We’re all about grace in our home, obviously. Don’t make fun of my bald head or a bear is going to come out of the backyard and eat you. Yeah, it seemed wise as I was saying it—even witty—but after the words left my mouth I cringed. “Wow,” I thought to myself, “Great parenting. Don’t make fun of my bald head or bears will eat you? What was I thinking?”
My son, however, seems to know how this game of over-applied Scripture works. “Oh yeah, daddy, well if a bear attacks me, I’ll just pull out my rock thrower like David and kill him dead.” Touché, five-year-old, touché.
Quite humorously, there’s actually a song about this called Go on up, you baldhead on YouTube.
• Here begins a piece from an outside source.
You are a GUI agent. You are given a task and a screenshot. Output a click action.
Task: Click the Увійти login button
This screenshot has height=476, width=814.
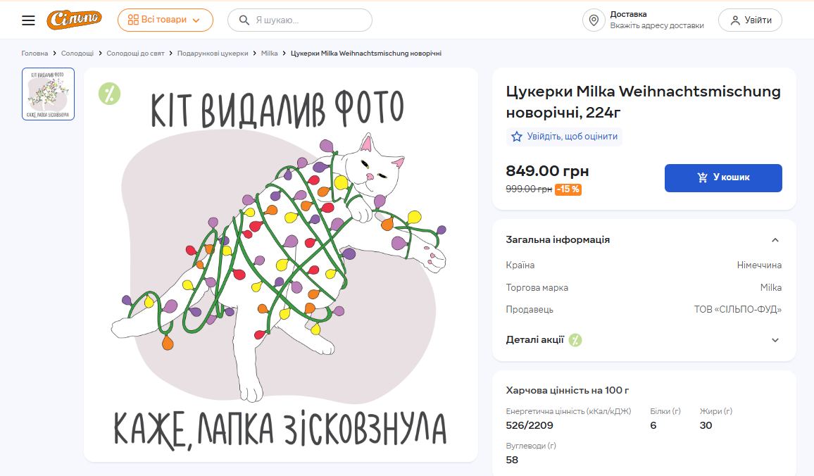point(750,20)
I shared it with my son, and laughed at the chorus:
Bears are eating my friendsFemale bears are ripping off our limbsWhen you mock a prophet of the Lord you’ll wind up deadNow I am regretting those last words that I said.
After the song finished playing he began singing his own version of the chorus: “Bears are eating your bald head, it’s so shiny that they’ll eat you and you’ll wind up dead.” Incorrigible. At this point I am flabbergasted by his insistence that my bald head is a laughing matter. And now we have the routine each morning where he runs into my study, peers around the door with a sly grin and says, “Good morning… bald head!”
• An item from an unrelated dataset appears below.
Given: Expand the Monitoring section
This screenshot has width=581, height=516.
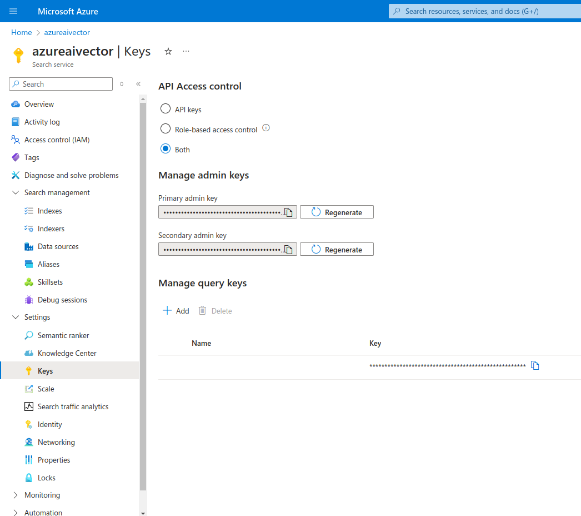Looking at the screenshot, I should pyautogui.click(x=16, y=495).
What a laugh we’ve all had about daddy’s bald head. Which brings me to a final pithy summary of a lesson we’re all learning through it—our children teach us not to take ourselves too seriously. They make you laugh at yourself in a way that’s not mean-spirited or cruel, but silly, playful, and warmhearted. And I think that’s ultimately a good thing, because adult life can be so stuffy shirted and serious and in the end pretentious.
In a day and age when image is everything and public personalities carefully groom and paste their headshots on any and every platform they can find, it’s a refreshing reminder that somebody in the world sees us for who we really are. And the thing is, our kids just don’t care about all that.
So laugh at yourself. Take your personal PR campaign a little less seriously. And if you need help, just hang out with a couple of three-footers who always seem to point out the lighter side of you.